The flagship species of the Madagascar-endemic genus Uncarina (Pedaliaceae), native to the spiny forests of the south and southwest. Mature plants reach 2–4 m, with a chunky grey caudex, velvety heart-shaped leaves, and large bright-yellow summer flowers carrying a dark purple-black throat reminiscent of a hibiscus. Its most distinctive feature is the hard fruit armed with four sharp hooks — a velcro-like dispersal strategy that latches onto animal fur and human clothing, giving rise to the common name "mousetrap tree". The epithet honours the 19th-century French Madagascar explorer Alfred Grandidier. A robust species and a good entry point into Madagascan summer-growing caudex from seed.
Native climate
Rainfall is spread fairly evenly across the year. Overall a warm climate.
A broad-scale picture of the native range. Real growing spots — rock crevices, fog belts — can be milder.
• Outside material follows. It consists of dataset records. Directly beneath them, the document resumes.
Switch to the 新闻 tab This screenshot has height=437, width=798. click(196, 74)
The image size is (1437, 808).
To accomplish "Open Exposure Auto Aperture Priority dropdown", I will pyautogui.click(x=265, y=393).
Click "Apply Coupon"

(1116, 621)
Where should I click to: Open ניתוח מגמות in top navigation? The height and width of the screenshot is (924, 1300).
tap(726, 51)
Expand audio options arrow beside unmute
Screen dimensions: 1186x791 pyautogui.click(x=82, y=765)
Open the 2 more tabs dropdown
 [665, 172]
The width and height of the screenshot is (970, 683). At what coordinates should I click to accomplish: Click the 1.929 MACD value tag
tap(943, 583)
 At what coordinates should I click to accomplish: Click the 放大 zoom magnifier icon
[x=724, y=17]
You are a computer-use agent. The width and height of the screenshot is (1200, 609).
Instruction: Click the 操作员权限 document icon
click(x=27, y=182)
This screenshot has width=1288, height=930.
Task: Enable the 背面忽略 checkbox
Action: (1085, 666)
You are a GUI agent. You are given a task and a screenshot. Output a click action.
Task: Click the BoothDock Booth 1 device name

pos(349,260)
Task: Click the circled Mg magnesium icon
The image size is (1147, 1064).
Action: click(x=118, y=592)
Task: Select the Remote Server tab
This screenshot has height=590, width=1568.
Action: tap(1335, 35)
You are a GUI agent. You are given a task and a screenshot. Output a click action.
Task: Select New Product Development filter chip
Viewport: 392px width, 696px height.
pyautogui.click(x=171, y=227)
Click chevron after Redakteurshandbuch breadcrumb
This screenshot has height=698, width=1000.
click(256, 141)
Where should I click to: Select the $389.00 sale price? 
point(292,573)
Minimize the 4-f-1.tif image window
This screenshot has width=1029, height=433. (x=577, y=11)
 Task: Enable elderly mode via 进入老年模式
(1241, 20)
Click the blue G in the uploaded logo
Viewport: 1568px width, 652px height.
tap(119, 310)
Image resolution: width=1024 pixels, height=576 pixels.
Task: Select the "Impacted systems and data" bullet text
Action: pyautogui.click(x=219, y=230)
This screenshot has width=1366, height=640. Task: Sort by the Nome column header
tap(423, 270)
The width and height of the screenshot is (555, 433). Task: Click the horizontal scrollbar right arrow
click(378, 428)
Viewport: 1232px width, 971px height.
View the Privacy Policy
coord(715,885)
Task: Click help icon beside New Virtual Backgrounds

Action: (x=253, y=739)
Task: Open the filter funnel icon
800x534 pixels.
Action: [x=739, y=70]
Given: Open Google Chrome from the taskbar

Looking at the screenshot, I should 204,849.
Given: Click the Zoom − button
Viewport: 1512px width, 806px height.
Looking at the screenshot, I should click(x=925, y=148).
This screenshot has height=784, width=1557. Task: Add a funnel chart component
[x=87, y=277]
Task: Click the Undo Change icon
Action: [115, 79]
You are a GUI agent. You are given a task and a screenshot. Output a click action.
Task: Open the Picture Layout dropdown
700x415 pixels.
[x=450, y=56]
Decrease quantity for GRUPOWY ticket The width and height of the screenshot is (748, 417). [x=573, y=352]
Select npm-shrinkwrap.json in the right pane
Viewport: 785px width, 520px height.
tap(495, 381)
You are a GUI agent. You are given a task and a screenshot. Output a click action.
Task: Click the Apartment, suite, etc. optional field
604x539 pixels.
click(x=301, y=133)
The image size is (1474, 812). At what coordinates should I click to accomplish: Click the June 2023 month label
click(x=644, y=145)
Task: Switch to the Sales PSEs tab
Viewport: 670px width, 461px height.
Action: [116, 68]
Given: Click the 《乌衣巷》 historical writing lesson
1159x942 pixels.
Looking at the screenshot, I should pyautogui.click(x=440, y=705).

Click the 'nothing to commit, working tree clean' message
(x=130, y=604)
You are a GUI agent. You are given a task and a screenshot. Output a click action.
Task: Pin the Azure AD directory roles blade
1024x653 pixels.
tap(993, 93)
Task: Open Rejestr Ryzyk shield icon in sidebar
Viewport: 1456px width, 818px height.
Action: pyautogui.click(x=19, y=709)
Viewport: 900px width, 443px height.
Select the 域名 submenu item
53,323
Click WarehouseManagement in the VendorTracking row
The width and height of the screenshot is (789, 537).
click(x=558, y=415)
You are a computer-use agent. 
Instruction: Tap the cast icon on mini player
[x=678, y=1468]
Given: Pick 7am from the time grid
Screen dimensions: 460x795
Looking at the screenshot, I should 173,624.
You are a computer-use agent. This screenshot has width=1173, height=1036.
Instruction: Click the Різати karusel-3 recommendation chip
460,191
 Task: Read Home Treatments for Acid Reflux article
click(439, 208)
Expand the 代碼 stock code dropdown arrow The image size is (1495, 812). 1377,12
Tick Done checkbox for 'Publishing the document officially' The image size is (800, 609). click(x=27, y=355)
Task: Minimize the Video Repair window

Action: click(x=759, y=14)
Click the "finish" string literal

Sources: climate & elevation WorldClim 2.1 (1970–2000) · occurrences GBIF · native range POWO · current weather Open-Meteo
Care
Light & Placement
A summer-grower from spiny forest with annual rainfall of 400–600 mm in the Toliara region and Andohahela. Through the growing season, give it as much full direct sun outdoors as possible — strong light keeps the trunk tight, the leaves expanded, and pulls flower buds in late summer. Light shading at 20–30% helps through Japan's worst midsummer weeks; raise pots off the ground for airflow. Overwinter on a bright sunny window kept above 8°C and dry, sheltered from rain.
Watering
In active growth, water deeply once the substrate has dried, then dry it out fully again — this species is less drought-shy than other genera but is still vulnerable to overwatering. Taper water as autumn cools, then go nearly dry once leaves drop, with at most a single light misting per month through winter.
Substrate
Drainage first, inorganic-led. Akadama : Kanuma : pumice = 4:3:3 is a reliable baseline. A small pinch of slow-release at potting helps the caudex thicken faster. A deeper pot suits the downward-running taproot.
Fertilizer & Supplements
A diluted liquid fertilizer monthly through active growth, or a small pinch of slow-release at repotting. The species responds steadily to feeding, but pushing the dose elongates branches and softens the trunk silhouette. Keep it modest and let the caudex thicken on its own time.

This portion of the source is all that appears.